---------- SUPPLIED RECORDS ----------
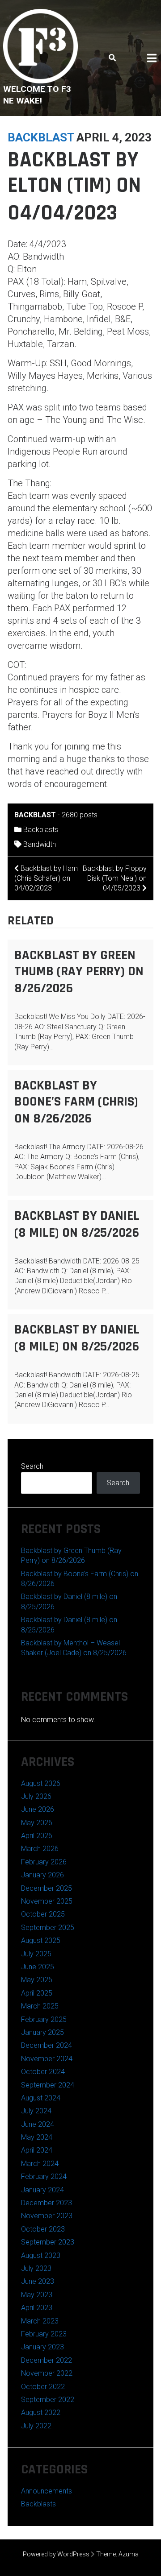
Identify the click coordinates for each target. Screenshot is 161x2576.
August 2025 (40, 1940)
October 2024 (43, 2071)
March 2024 (40, 2163)
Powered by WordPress (56, 2554)
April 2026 (36, 1835)
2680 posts (79, 815)
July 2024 (36, 2111)
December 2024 (46, 2045)
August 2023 (40, 2255)
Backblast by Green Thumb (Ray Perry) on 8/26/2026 (79, 972)
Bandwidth (39, 844)
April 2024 (36, 2150)
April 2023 (36, 2307)
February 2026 (44, 1862)
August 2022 (40, 2412)
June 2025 (37, 1967)
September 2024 (47, 2085)
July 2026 (36, 1796)
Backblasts (40, 829)
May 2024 (36, 2137)
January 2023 (42, 2347)
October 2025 (43, 1914)
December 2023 (46, 2203)
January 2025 (42, 2032)
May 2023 (36, 2294)
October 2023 (43, 2229)
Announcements (46, 2491)
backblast (41, 137)
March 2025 (40, 2006)
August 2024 (40, 2098)
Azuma (129, 2554)
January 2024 (42, 2190)
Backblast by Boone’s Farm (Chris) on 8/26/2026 (76, 1102)
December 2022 (46, 2360)
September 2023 (47, 2242)
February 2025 (44, 2019)
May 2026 (36, 1822)
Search (32, 1466)
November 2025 (46, 1901)
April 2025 (36, 1993)
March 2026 (40, 1848)
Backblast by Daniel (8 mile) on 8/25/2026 (77, 1224)
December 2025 (46, 1888)
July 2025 (36, 1954)
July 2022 (36, 2426)
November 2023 (46, 2216)
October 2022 (43, 2386)
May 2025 (36, 1979)
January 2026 (42, 1875)
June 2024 (37, 2124)
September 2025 (47, 1927)
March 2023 (40, 2321)
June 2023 (37, 2281)
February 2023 (44, 2334)
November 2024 (46, 2058)
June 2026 (37, 1809)
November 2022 (46, 2373)
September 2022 (47, 2399)
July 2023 (36, 2268)
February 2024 (44, 2176)
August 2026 (40, 1783)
----------
▶ **ABOUT THIS TASK**
Exactly the lines from the one containing "December 2024 (46, 2045)" through the end of the listing above, inclusive, are to be written out, and no others.

▶ **RESULT OF THIS EXERCISE**
December 2024 (46, 2045)
August 2023 (40, 2255)
Backblast by Green Thumb (Ray Perry) on 8/26/2026 (79, 972)
Bandwidth (39, 844)
April 2024 (36, 2150)
April 2023 (36, 2307)
February 2026 (44, 1862)
August 2022 (40, 2412)
June 2025 (37, 1967)
September 2024 (47, 2085)
July 2026 (36, 1796)
Backblasts (40, 829)
May 2024 (36, 2137)
January 2023 (42, 2347)
October 2025 (43, 1914)
December 2023 (46, 2203)
January 2025 (42, 2032)
May 2023 (36, 2294)
October 2023 (43, 2229)
Announcements (46, 2491)
backblast (41, 137)
March 2025 (40, 2006)
August 2024 (40, 2098)
Azuma (129, 2554)
January 2024 (42, 2190)
Backblast by Boone’s Farm (Chris) on 8/26/2026 (76, 1102)
December 2022 (46, 2360)
September 2023 (47, 2242)
February 2025 (44, 2019)
May 2026 (36, 1822)
Search (32, 1466)
November 2025 (46, 1901)
April 2025 (36, 1993)
March 2026 (40, 1848)
Backblast by Daniel (8 mile) on 8/25/2026 (77, 1224)
December 2025 (46, 1888)
July 2025 (36, 1954)
July 2022 (36, 2426)
November 2023 (46, 2216)
October 2022 (43, 2386)
May 2025 (36, 1979)
January 2026 (42, 1875)
June 2024 (37, 2124)
September 2025 (47, 1927)
March 2023 (40, 2321)
June 2023 (37, 2281)
February 2023 (44, 2334)
November 2024 (46, 2058)
June 2026 (37, 1809)
November 2022 (46, 2373)
September 2022 (47, 2399)
July 2023 (36, 2268)
February 2024 (44, 2176)
August 2026 (40, 1783)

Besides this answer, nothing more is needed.